Passage
March MAdness Model

Overview

Obviously I have a large focus on hockey because that is my favorite sport (that has easily accesible data) but I do have interest in other sports and aspects of life. Particularly as big events in other sports, football season, or in this case, the NCAA basketball tournament I tend to rush through building models to predict the outcome of whatever event is happening at the time.

For the NCAA tournament I wanted to challenge myself to make a model to predict the tournament in a day or two before the tournament. I went into this knowing very little about college basketball, I knew Auburn was good but struggled late, Duke with Cooper Flagg was a wagon, and Houston was solid and consistent, but outside of those few teams I knew almost nothing. I had also done nothing of the sort before, so I had to do some research on what stats for CBB that were easily accesible are viewed as effective and useful. I settled on using barttorvik's Adjusted Offensive and Defensive Effeciency, TOR and Offensive Rebound stats, as well as 2P and 3P offense and defense, Adj T score, Evan Miya's player rankings to look at star players, and historical win percentages from certain seeds as a base. I also looked at but didn't use record against quality opposition. For the Star players stat, I simply looked at which team had the higher rated top player (or average of top 3 players, I forget and can't find where I did the calculations initially) because I know basketball tends more towards a strong-link sport and I wanted to take that into consideration.

The model was relatively simple, just starting with a base of x% for each game, where x was the percent of times that seed advanced past that particular round (not percent of times that seed won that particular matchup, because beyond rd1/2 some matchups become incredibly rare) I then looked at how each team at that seed stacked up to other teams at that seed in the past in my chosen stats, and used that to adjust their odds at moving on in each round. Basically all I did was create a logistic regression model to predict the likelihood of a team advancing past a certain round using each stat, then I took the weighted average of each of those models, and the base seeding win percentage and got a new "win percentage" for each team. Because I didn't look at their oponent, and seeding isn't fair (sometimes a stronger than average 1 seed, Houston, would be projected to play a stronger than average 8 seed, Gonzaga, in rd 2) some games had win probabilities over 1 for both teams combined. I fixed that by simply looking at each matchup, or "region" and dividing each of their individual win percentages by the sum of all of the win percentages from that matchup/region so that they all summed to 1. Regions being any group of 4 teams where 1 of them will reach the sweet 16, or group of 8 teams where 1 will reach the elite 8 and so on.

Results

The odds of each team advancing to the given round are in the following chart: (yes, I built the model before the first four games, and did not want to predict those abominations. Return to 64 teams)

Instruction 1
In the write-up on the March Madness model, what type of model was built to predict the likelihood of a team advancing past a certain round using each stat?
The text above and the records that follow are independent of each other.

Information provided
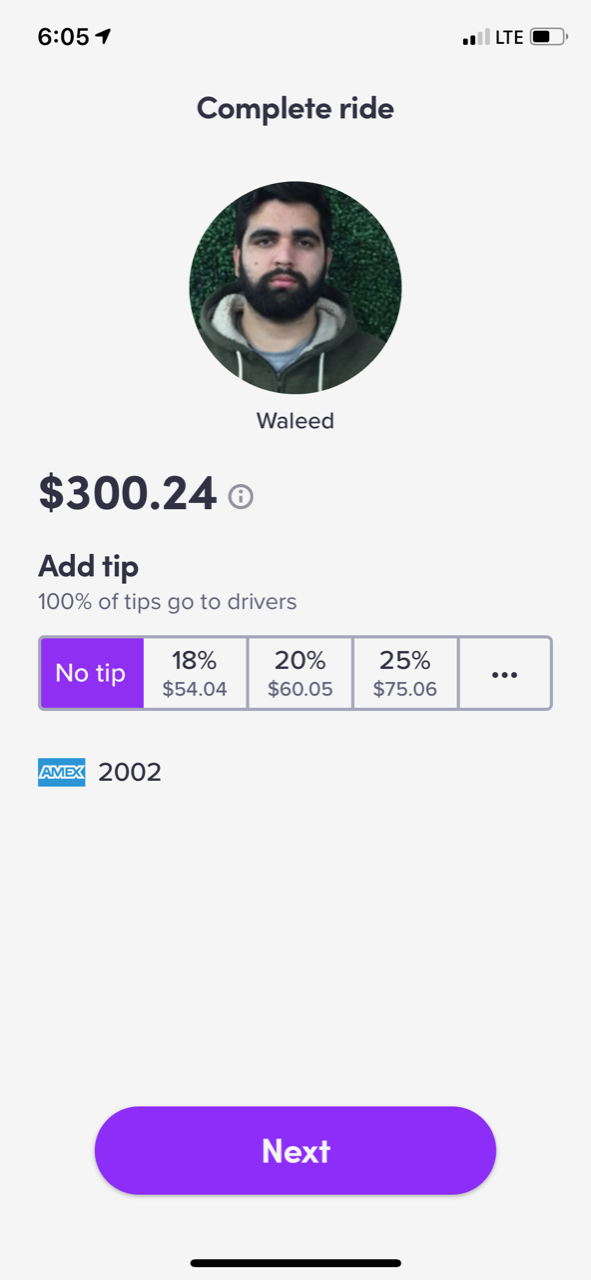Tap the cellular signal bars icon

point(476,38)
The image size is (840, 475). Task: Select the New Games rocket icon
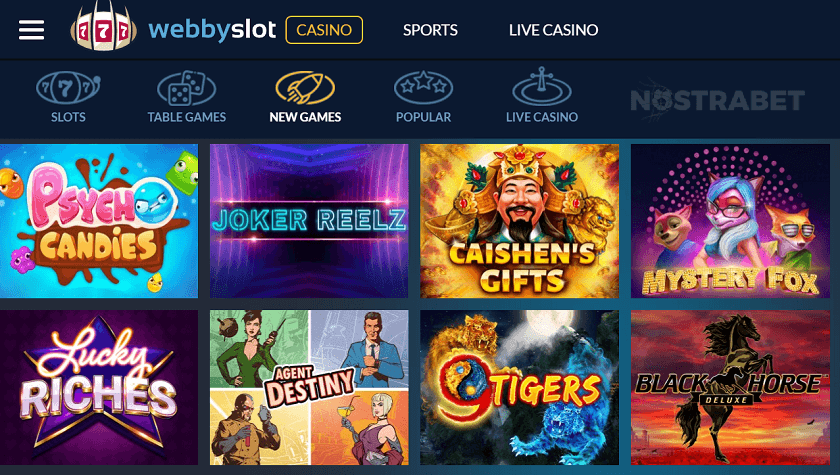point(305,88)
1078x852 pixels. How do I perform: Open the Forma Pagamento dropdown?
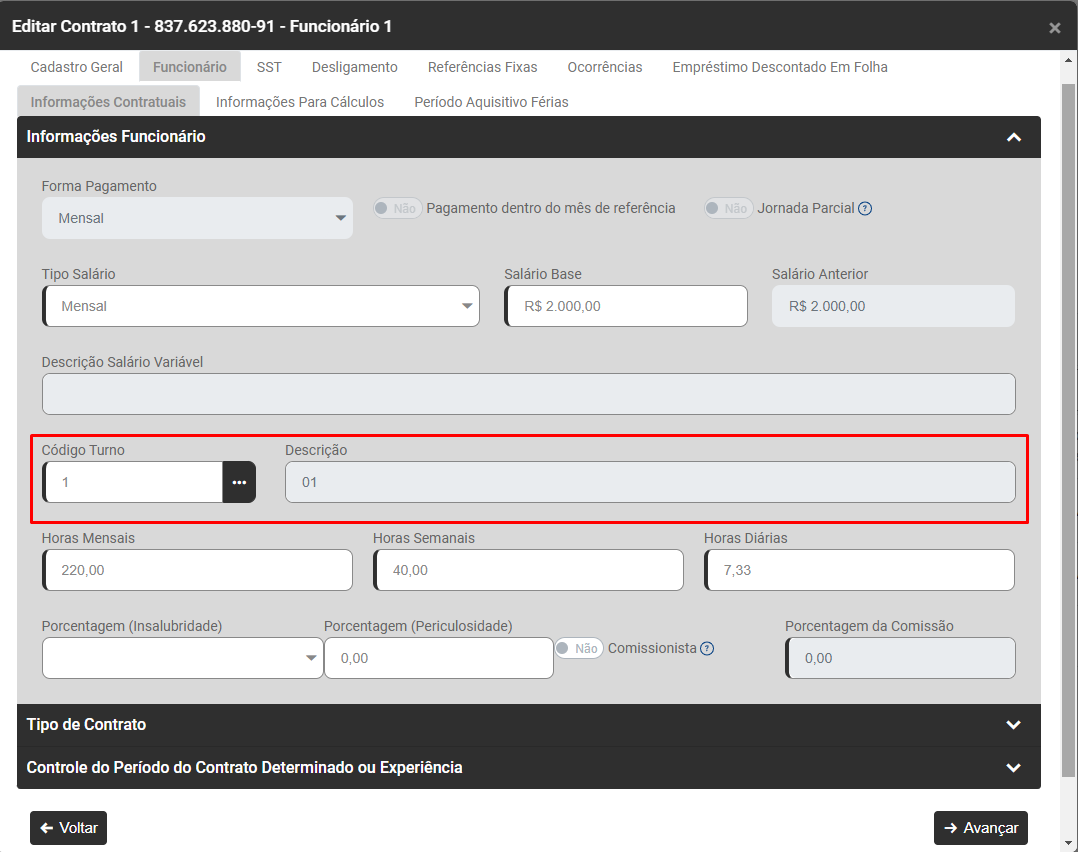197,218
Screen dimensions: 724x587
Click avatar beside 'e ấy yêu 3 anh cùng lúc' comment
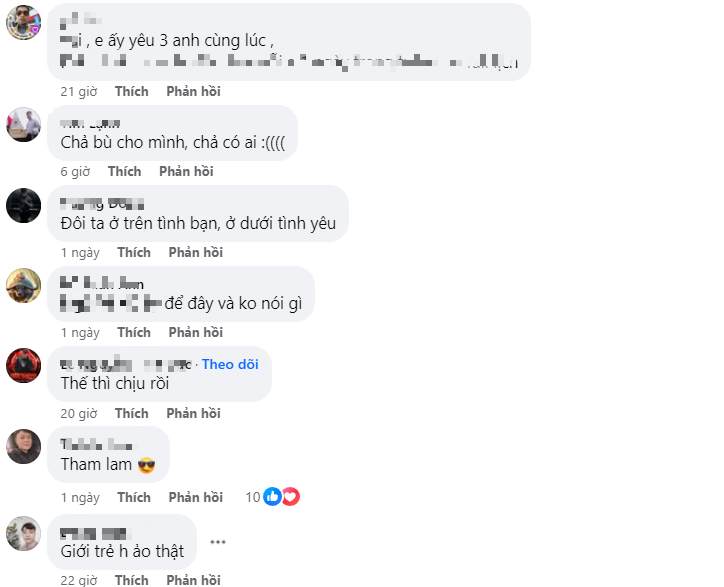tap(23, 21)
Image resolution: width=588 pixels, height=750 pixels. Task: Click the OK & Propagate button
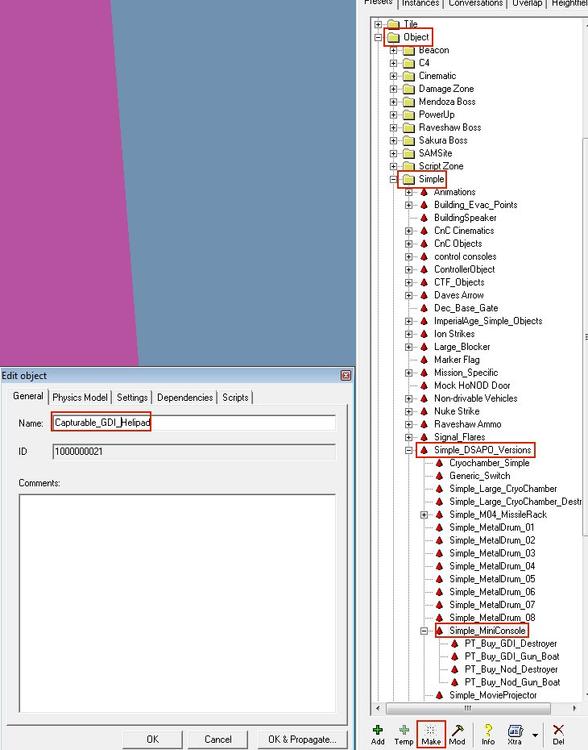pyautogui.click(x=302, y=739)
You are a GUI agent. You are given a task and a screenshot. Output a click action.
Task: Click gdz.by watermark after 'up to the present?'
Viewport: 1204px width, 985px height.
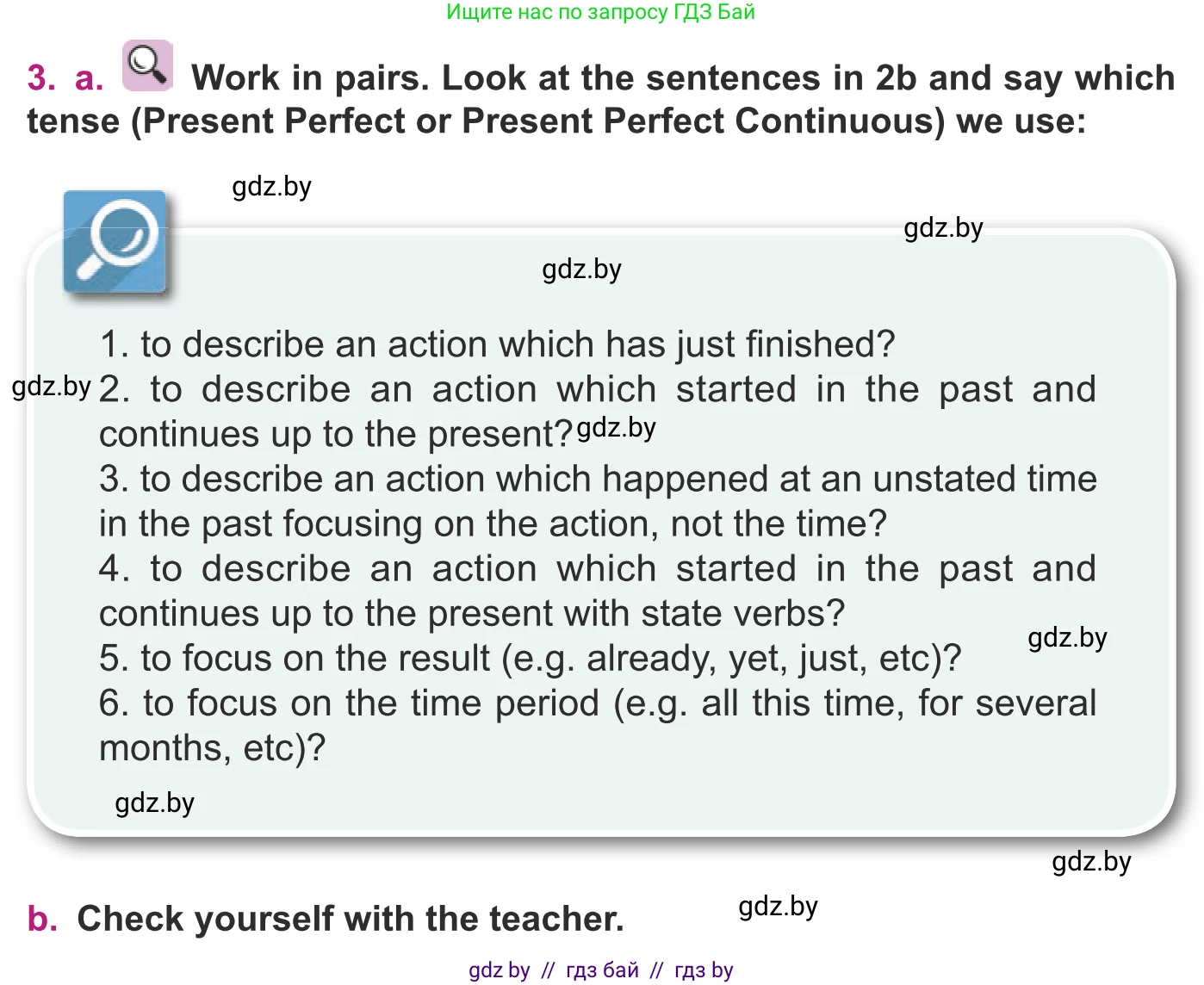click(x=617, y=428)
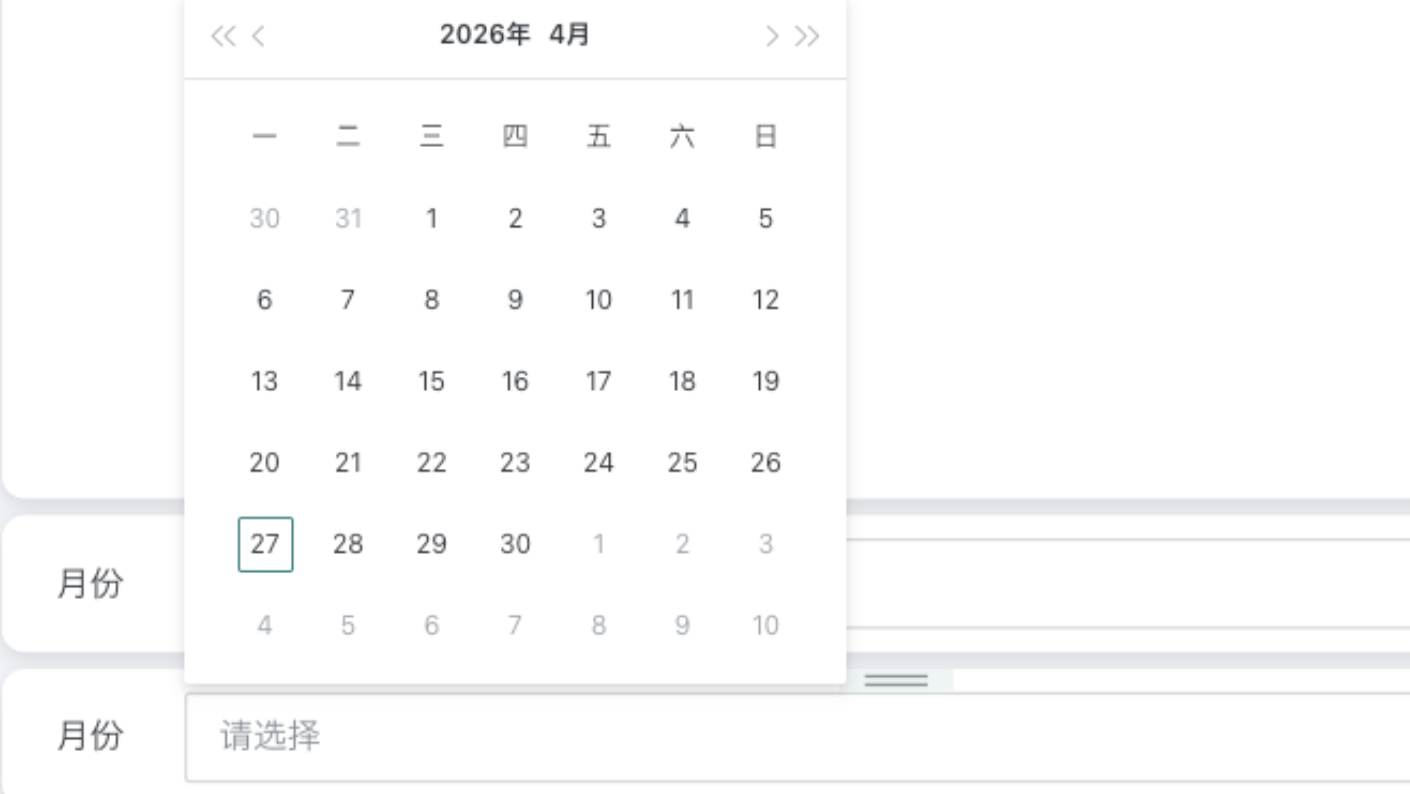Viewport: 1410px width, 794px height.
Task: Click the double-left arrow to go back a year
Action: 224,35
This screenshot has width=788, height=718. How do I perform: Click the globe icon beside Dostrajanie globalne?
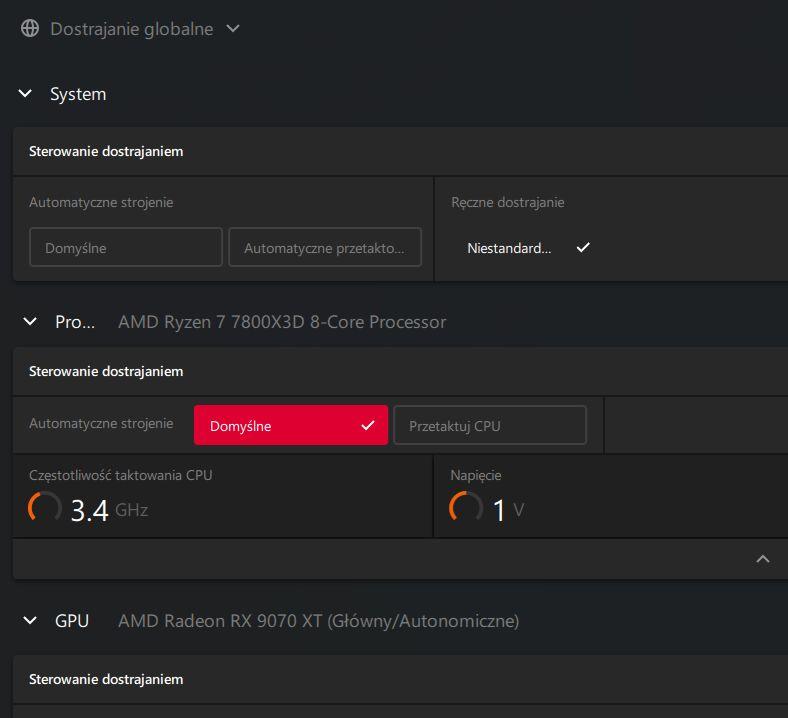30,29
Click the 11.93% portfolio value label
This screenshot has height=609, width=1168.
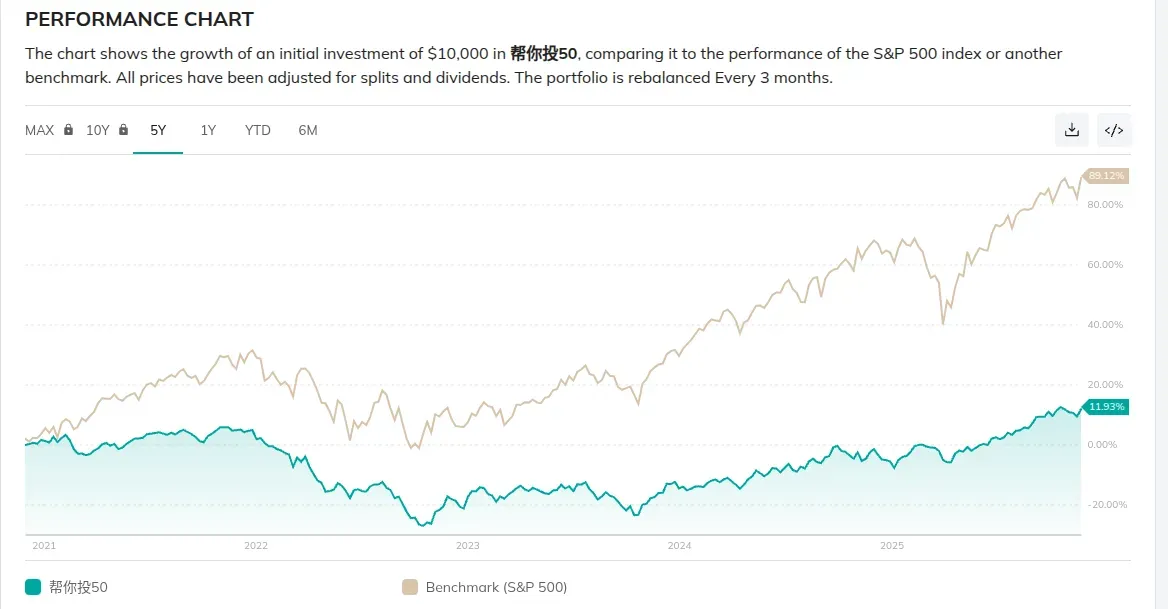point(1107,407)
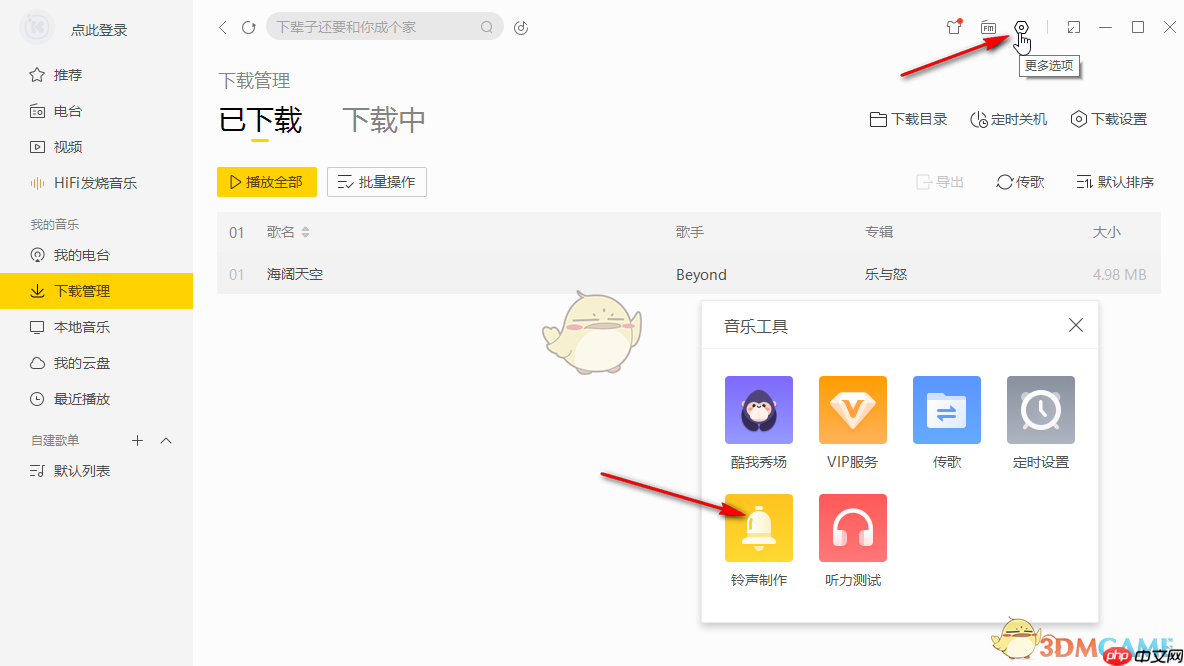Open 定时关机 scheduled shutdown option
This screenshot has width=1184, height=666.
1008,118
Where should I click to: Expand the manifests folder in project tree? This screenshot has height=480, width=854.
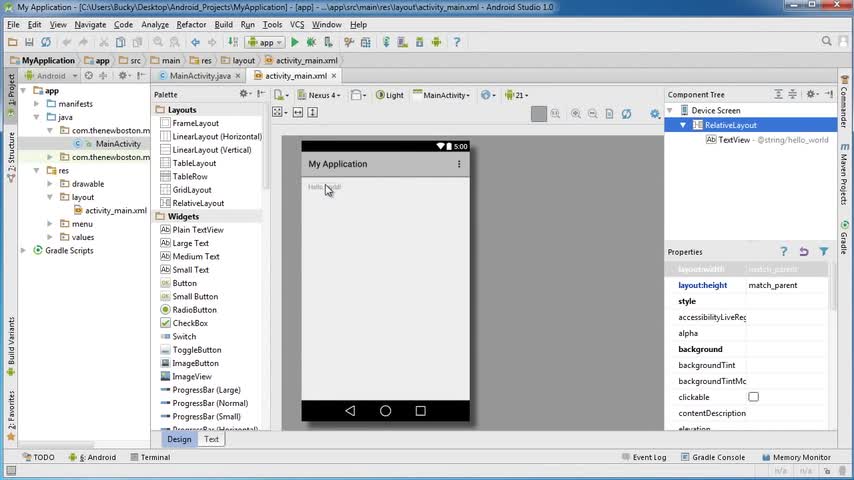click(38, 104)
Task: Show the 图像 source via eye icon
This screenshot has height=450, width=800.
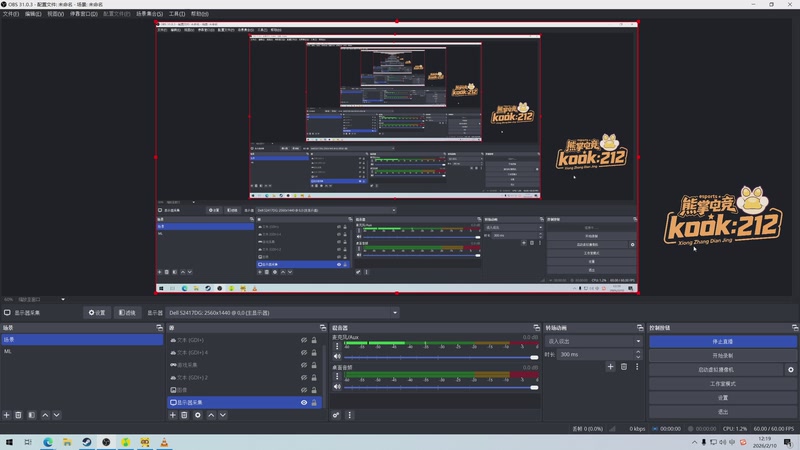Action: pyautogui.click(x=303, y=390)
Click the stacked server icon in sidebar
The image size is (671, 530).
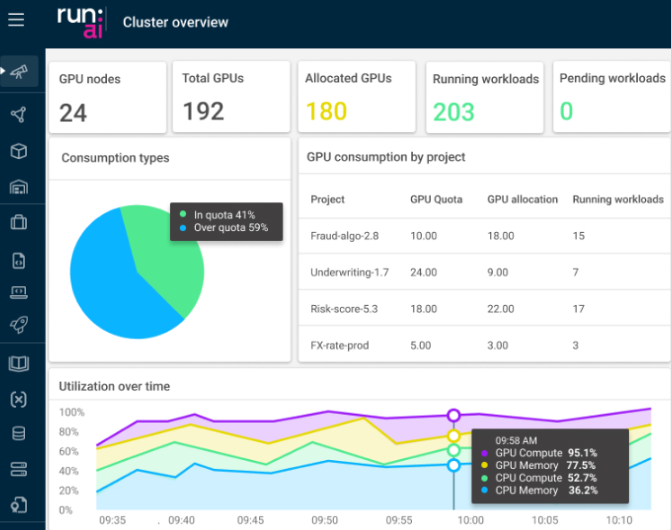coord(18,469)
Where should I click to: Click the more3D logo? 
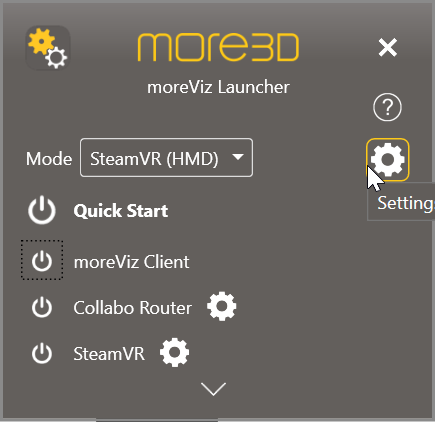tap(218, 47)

Instruction 2
Put everything in the records from the line containing "Click the 11.93% portfolio value label" down to the end of the records into a numbered list, omitting blank lines and leaving out the pictures.

Full solution 1
A logistic regression model.

Full solution 2
1. Click the 11.93% portfolio value label
2. This screenshot has height=609, width=1168.
3. point(1107,407)
4. Open 定时关机 scheduled shutdown option
5. This screenshot has width=1184, height=666.
6. 1008,118
7. Where should I click to: Expand the manifests folder in project tree? This screenshot has height=480, width=854.
8. click(38, 104)
9. Task: Show the 图像 source via eye icon
10. This screenshot has height=450, width=800.
11. Action: pyautogui.click(x=303, y=390)
12. Click the stacked server icon in sidebar
13. The image size is (671, 530).
14. coord(18,469)
15. Where should I click to: Click the more3D logo? 
16. tap(218, 47)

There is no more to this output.